“The unexamined life is not worth living.”
– Socrates
Years ago, I was on the phone with a prospective student, and he announced, “I will consider myself a failure if my book does not become a bestseller.”
Not only did this fellow not have a publishing contract, he hadn’t written a word of his novel yet.
Talk about pressure!
My heart sinks a little when I hear the relationship that some people have with their creativity. I was kind to the gentleman seeking my counsel. I said, “I can’t help you, but maybe UCLA Extension teaches classes on how to write a bestseller.” Because over the years I’ve discovered that it isn’t my job to take on every student. My job is to carry a message of curiosity and wonder . . . but only to the willing. Because craft without passion is useless, and passion without wisdom quickly leads to solipsistic drivel.
And yet, this is the artist’s dilemma. We want our work to be enjoyed and celebrated by multitudes, but the moment we put the result ahead of the process, we get stuck. In an attempt to make our work popular, we kill the magic that makes it universally relatable.
There is a necessary rebelliousness demanded of us to arrive at something special. As artists, we exist in that gray area between grief and rage, joy and despair. We are rulebreakers by definition, questioning everything, listening to our heart, even as it seems at odds with logic and reason. We are forever dancing in that liminal space between the sacred and the profane.

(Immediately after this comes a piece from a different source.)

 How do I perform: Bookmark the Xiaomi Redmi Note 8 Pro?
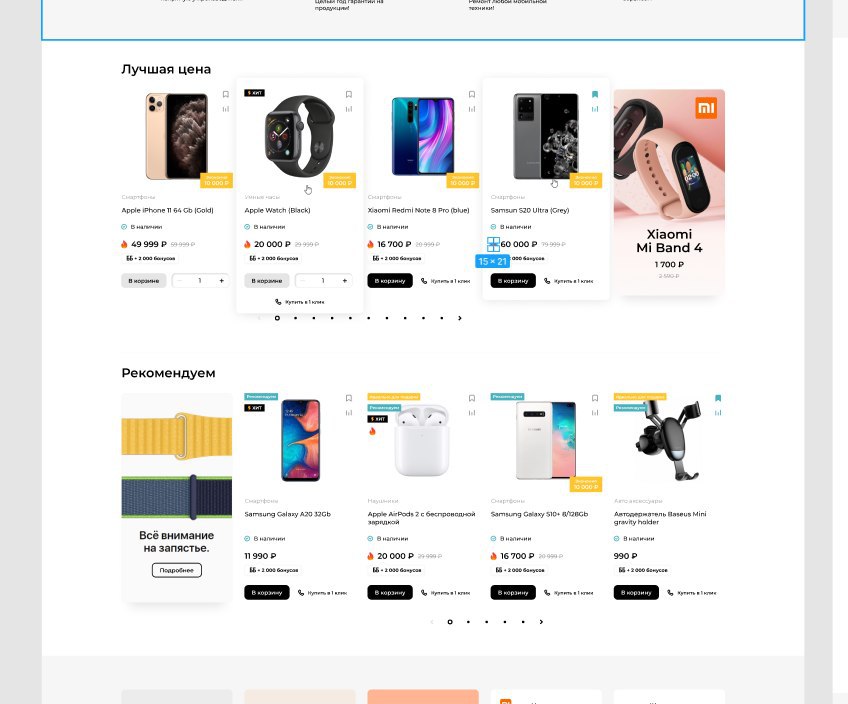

Imagine for a moment the psychic burden you put on yourself when you attach the possibility of “failure” to what is really just playing in the sandbox. If you can’t imagine this, then imagine you’re the parent to a toddler, and you tell them that they only have one chance to learn to walk. The way we talk to our creative selves can be wildly unhelpful.

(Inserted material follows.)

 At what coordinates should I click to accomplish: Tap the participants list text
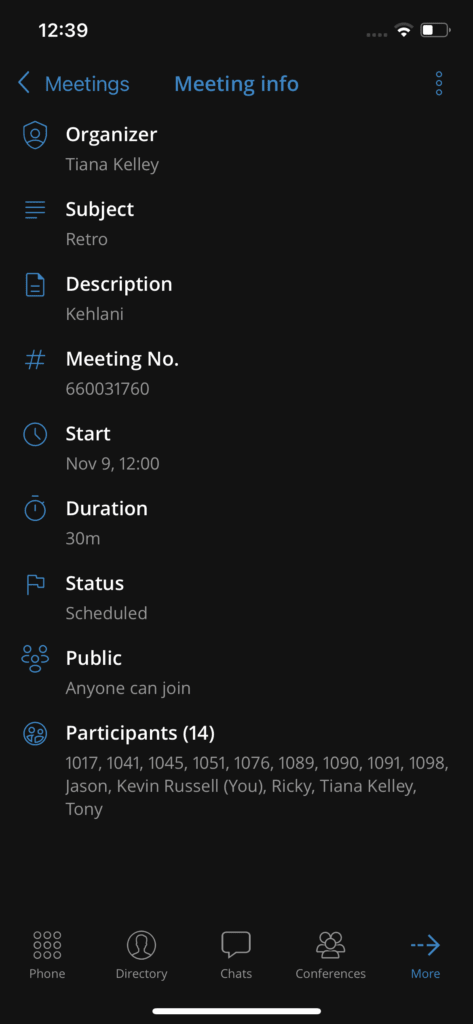(256, 786)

The fact is, until we submit to the muse and allow the thrill of creation to be its own reward, we will never touch the divine. We must disavow ourselves of the notion that we are the author, and surrender to the truth that we are the channel. Being an artist is a humbling process. We are not in control, and yet, through submitting to some mysterious place inside of ourselves, some inner Narnia, we step through a portal where we have access to truths we hadn’t previously considered.
Trust Your Subconscious
At the lab, I’m teaching a process of marrying the wildness of your imagination to the rigor of story structure. Put simply, I’m teaching you to trust your subconscious. This sounds simple, maybe even obvious. But it can also be scary as we undo the conditioning that we have often attached to our basic survival. It is amazing the “cognitive distortions” we live with on a daily basis, the depth of untruth we simply accept as our waking reality. This is why it can be helpful to do this work in a group, where you are supported, and you discover that you are not alone on the rollercoaster.
I love stories more than anything. Creativity has saved my life, and it has given me a life beyond anything I could have imagined. My gratitude is deep, and my love for artists is unyielding.
Don’t waste your life chasing dreams that were never yours to begin with. It took three more years for that man to walk into my class. He never mentioned our previous phone call, but I recognized his voice. I could tell that something had shifted in him. He had been humbled, at least, somewhat, and was therefore teachable. Somewhat. But that was enough. He finished his first draft. I saw the lights come on in his eyes. He was excited. He had loosened his grip on his fantasy, in order to allow his dreams to be birthed.
What is Your Idea of Success?
Is it a big fat publishing deal? An international readership? Millions of dollars? These are worthy goals, I suppose, but they are also a terrific way of keeping you from being present with your work. We can spend our lives scaling the mountain of mediocrity. We can become superb prose stylists without taking the risk of allowing our hearts to break on the page. Or we can play it safe, laboring over our description of the lotus flower, while ignoring the true impulse to write about the text thread from our alcoholic sibling who is still trapped in their victimhood, and how it is breaking our heart.
Find the love in your story and you will find the drama. Let the doors of your heart swing wide open. Shock yourself with your grief, your joy, and your sensual abandon.
Being an artist is a lifelong journey of trusting yourself. No one has the answer for you, and if they claim to, no matter how convincing, you must walk away. The truth is, there are no gurus. I’ve noticed that the less adept the teacher is, the more they need to sound like they know what they’re talking about. Arrogance is no replacement for sincere inquiry. And love. That’s right, love. It is a teacher’s job to love their students. To hold a space for them to struggle, to hold a space for them to wrestle with their story, to push back and argue, to tell the teacher that what they’re saying isn’t making sense. And the teacher, if they’re any good, will hold this space, because the teacher’s job is to be at least as curious about the truth as their precious student.